Sleipnir: Data2DB

Data2DB converts a collection of DAT/DAB files (Sleipnir::CDat) into a simple flatfile database (Sleipnir::CDatabase). DAT/DAB files organize data so that values for all gene pairs within a single dataset can be accessed efficiently; database files organize data so that values from all datasets for a single gene or gene pair can be accessed efficiently. This is critical for real-time Bayesian inference (e.g., by BNServer) and for Seek coexpression search (e.g. by SeekMiner, SeekServer).

Usage

Basic Usage

 Data2DB -n <classifier.xdsl> -i <genes.txt> -d <data_dir> -D <database_dir>

Construct a Sleipnir::CDatabase in the directory database_dir containing the data from DAT/DAB files in data_dir corresponding to nodes in the Bayesian network classifier.xdsl and organized using the gene index/name pairs in genes.txt (identical in format to Data2Sql). If many datasets are being processed or the target genome is large, blocking should be used (-b and -B).

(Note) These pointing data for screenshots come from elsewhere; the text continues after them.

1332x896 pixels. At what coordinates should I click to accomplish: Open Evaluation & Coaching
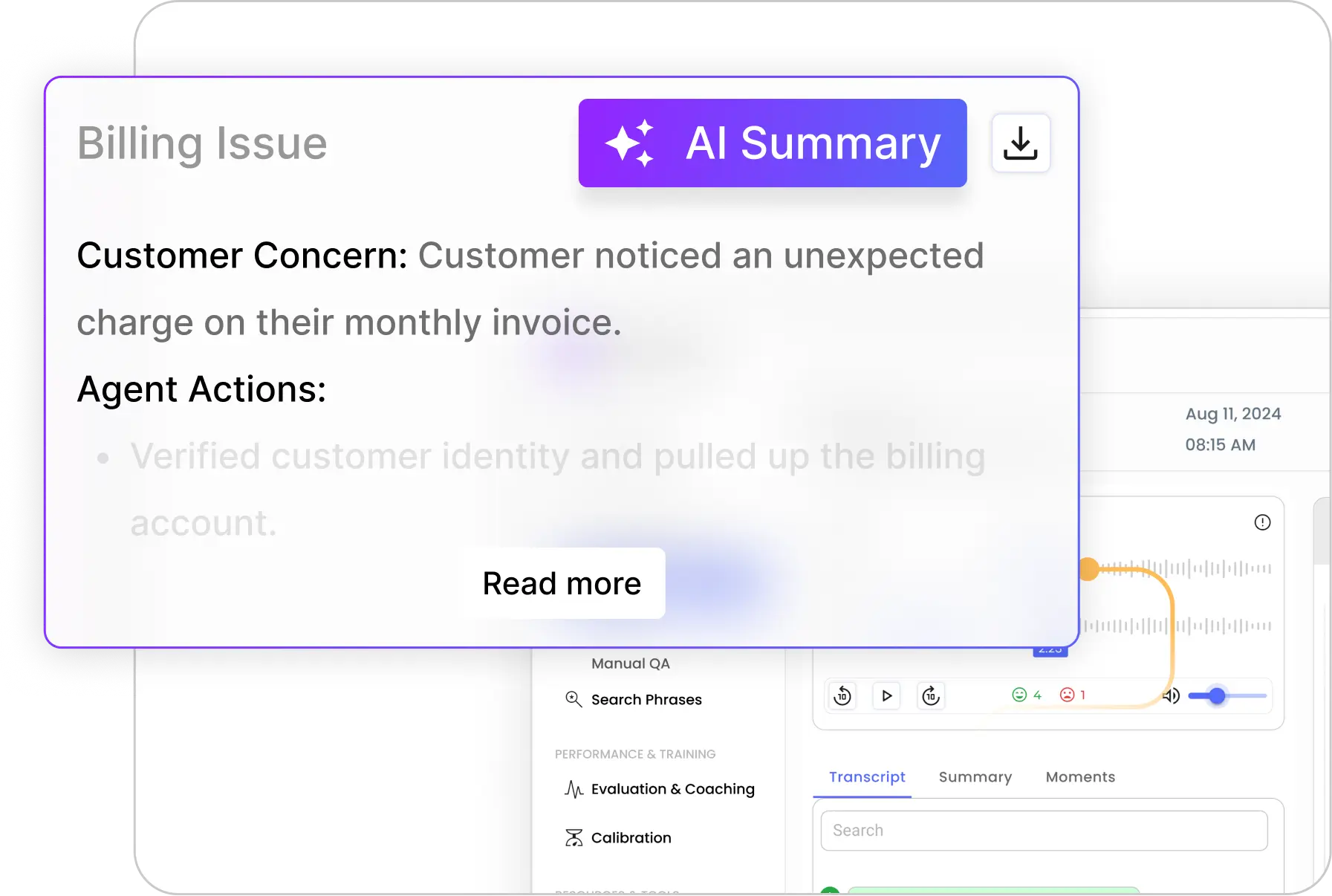point(672,789)
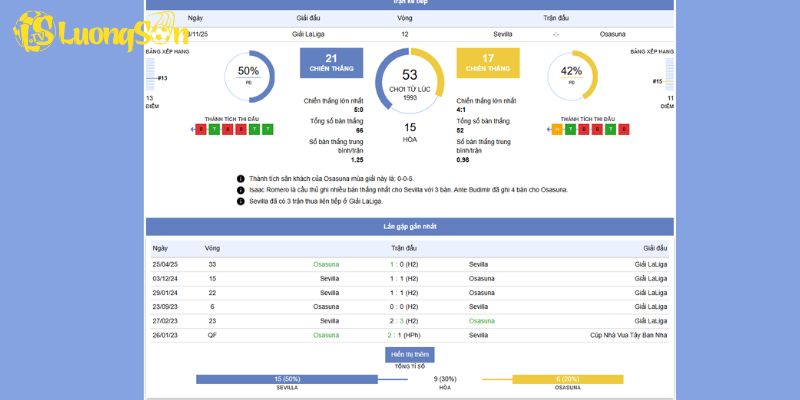Click the orange H badge in Osasuna's form
The height and width of the screenshot is (400, 800).
tap(557, 129)
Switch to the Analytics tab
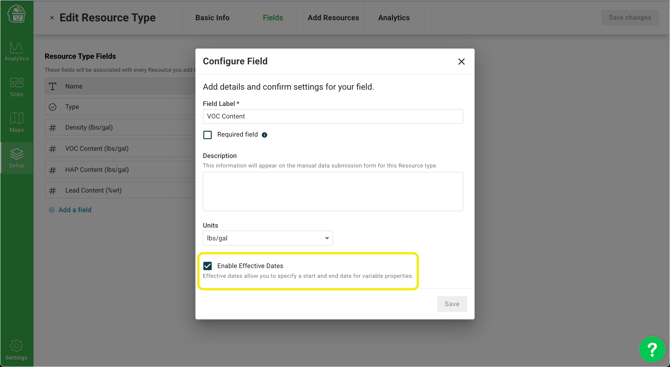 [394, 18]
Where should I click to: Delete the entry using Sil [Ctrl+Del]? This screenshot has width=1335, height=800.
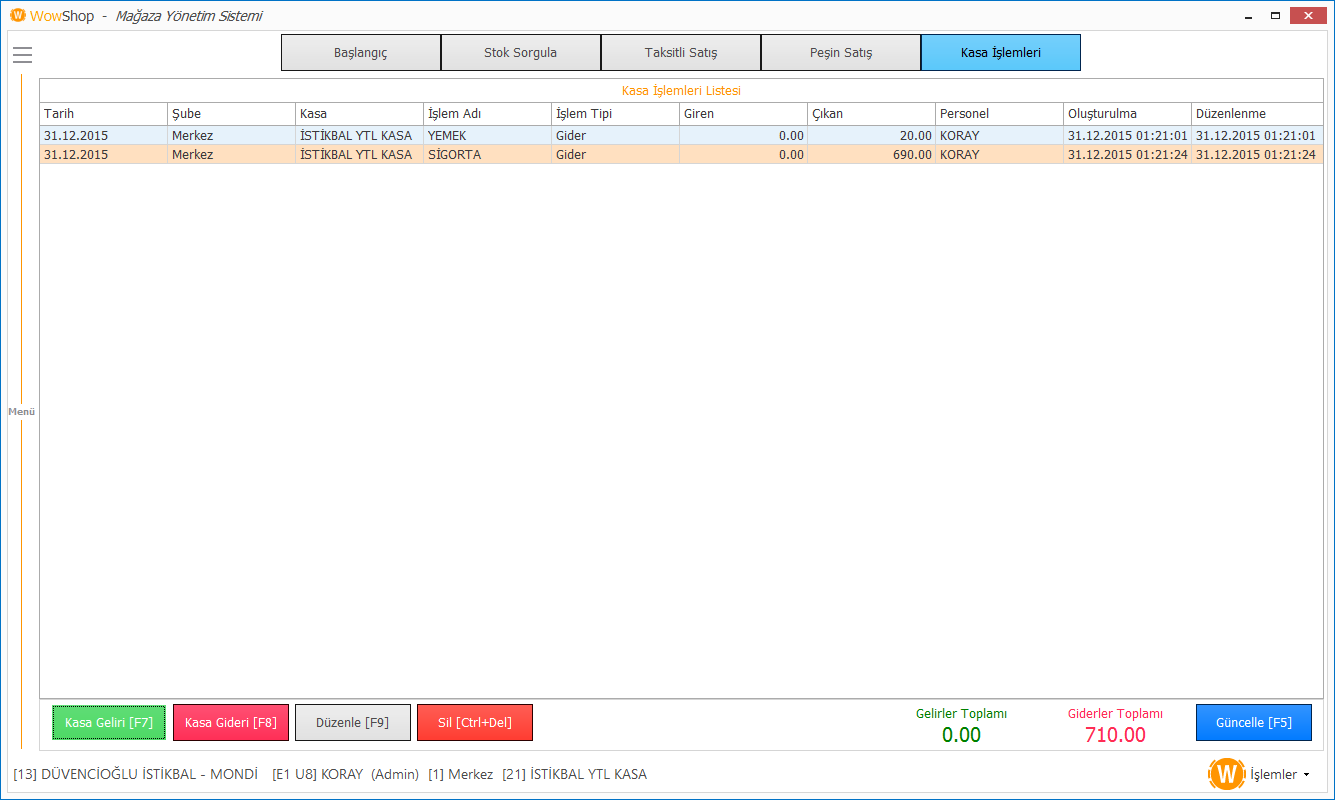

 Data2DB -x <dataset_file_list.txt> -i <gene_map.txt> -D <database_dir>

Construct a Sleipnir::CDatabase containing the data from DAB files that are specified in the dataset_file_list.txt. The genes are indexed according to gene_map.txt. By default, there would be 1000 Sleipnir::CDatabaselet's (DB files) generated, with each containing N / 1000 genes. Users can control the number of generated DB files (and indirectly the number of genes contained in each DB) using the -f option.

Detailed Usage

package "Data2DB"
version "1.0"
purpose "Converts quantized DATs into compact database file collections"

section "Main"
option  "dataset"           x   "Input a set of dataset filenames"
                                string typestr="filename"
option  "network"           n   "Input (X)DSL Bayes net"
                                string  typestr="filename"  
option  "input"             i   "Input gene mapping"
                                string  typestr="filename"  
option  "dir_in"            d   "Data directory"
                                string  typestr="directory" default="."
option  "dir_out"           D   "Database directory"
                                string  typestr="directory" default="."

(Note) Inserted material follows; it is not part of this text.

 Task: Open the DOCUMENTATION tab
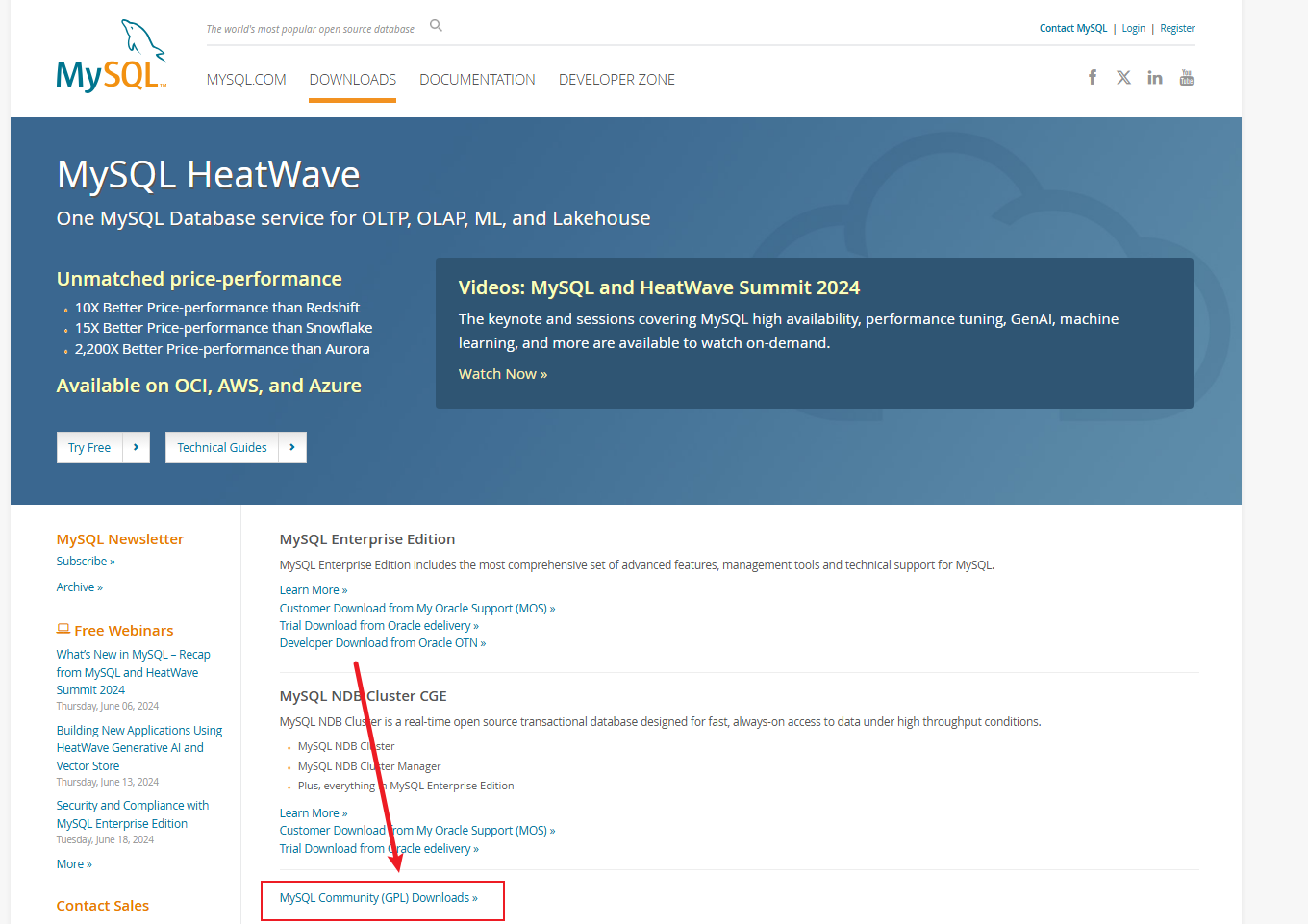[x=477, y=80]
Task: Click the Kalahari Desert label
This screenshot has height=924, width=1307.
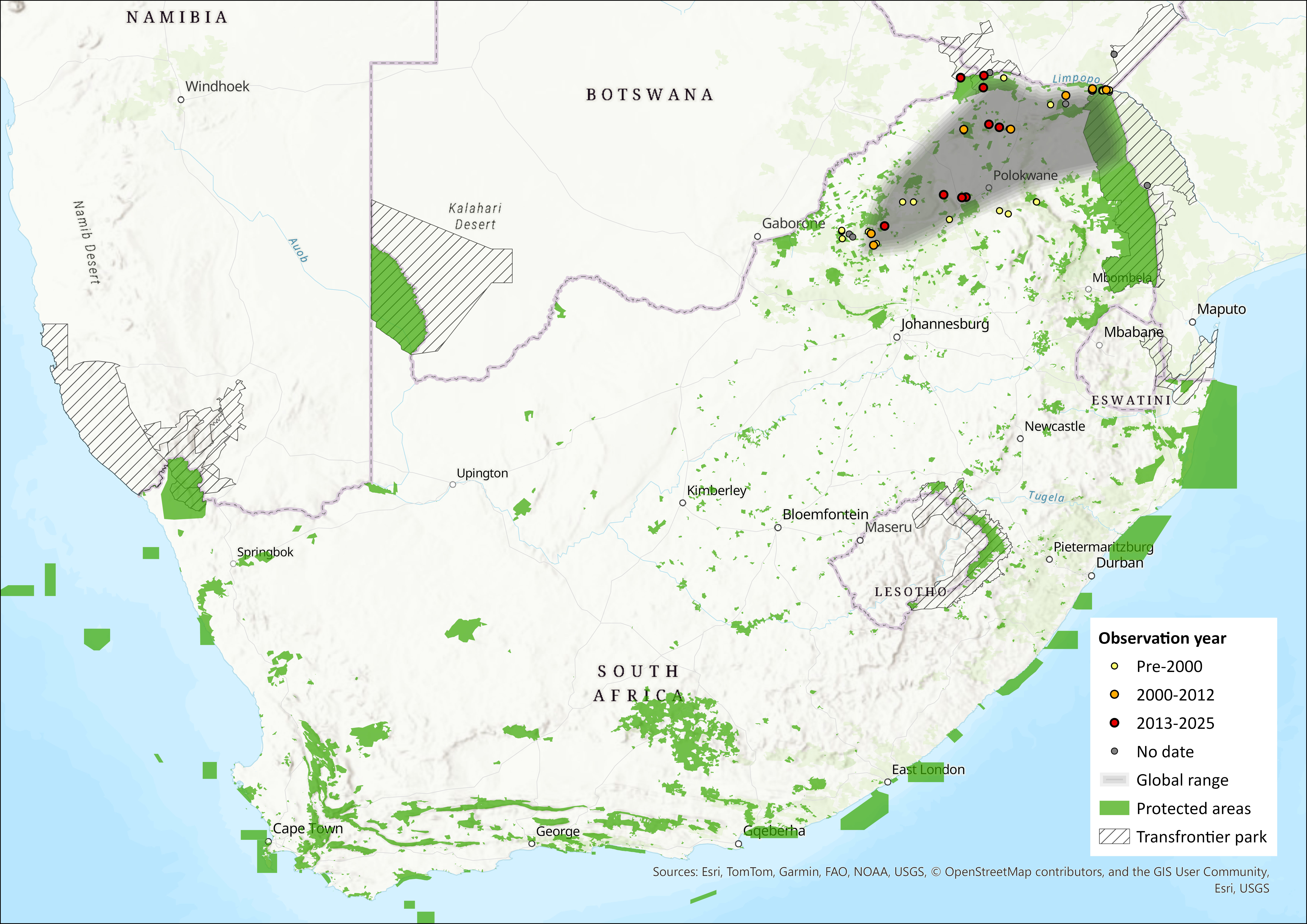Action: 475,216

section "Database Features"
option  "files"             f   "Database file count"
                                int default="1000"
option  "block_files"       b   "Number of database files per block"
                                int default="-1"
option  "block_datasets"    B   "Number of datasets per block"
                                int default="-1"
option  "use_nibble"        N   "Use nibble for compact storage"
                                flag    off
option  "zeros"         Z   "Read zeroed node IDs/outputs from the given file"
                            string  typestr="filename"

section "Optional"
option  "buffer"            u   "Memory buffer disk writes"
                                flag    off
option  "memmap"            m   "Memory map input/output"
                                flag    off
option  "verbosity"         v   "Message verbosity"
                                int default="5"

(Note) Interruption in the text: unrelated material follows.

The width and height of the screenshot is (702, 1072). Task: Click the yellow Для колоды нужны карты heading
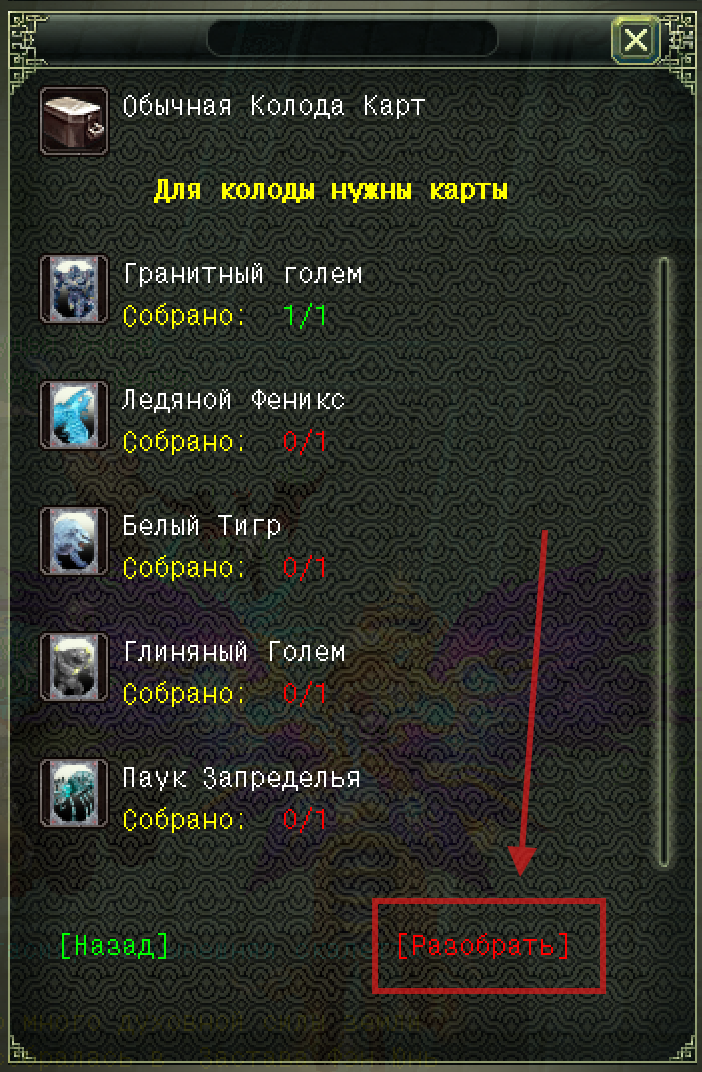(331, 190)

Flag	Default	Type	Description
-x	None	Dataset file list	A simple one-column listing of path of DAB files. Dataset order in the CDatabase will correspond to the order in this file. Either this option or the `-n` option must be specified.
-n	None	(X)DSL file	Naive Bayesian classifier for which output database will be optimized. Dataset order in the output database will correspond to the Bayes net's node order, and the node IDs will be used to load input DAT/DABs from `-d`. Either this option or the -c -x option must be specified.
-i	stdin	Text file	Tab-delimited text file containing two columns, numerical gene IDs (one-based) and unique gene names (matching those in the input DAT/DAB files).
-d	.	Directory	Input directory containing DAT/DAB files with names corresponding to the given Bayes net node IDs.
-D	.	Directory	Output directory in which database files will be stored.
-f	1000	Integer	Number of separate database files to store in the output directory
-b	-1	Integer	Number of output files (and hence genes) to process per block. -1 indicates that all output files should be created in a single pass.
-B	-1	Integer	Number of input files (datasets) to process per block. -1 indicates that all input files should be read into memory simultaneously.
-u	off	Flag	If on, buffer each database file in memory during modification and write as a single unit on completion. Could in theory speed up database construction on certain disks/filesystems.
-m	off	Flag	If given, memory map the input files when possible. DAT and PCL inputs cannot be memmapped.
-N	off	Flag	If enabled, use Nibble (4 bits) to represent each element rather than the default 8 bits (or a byte).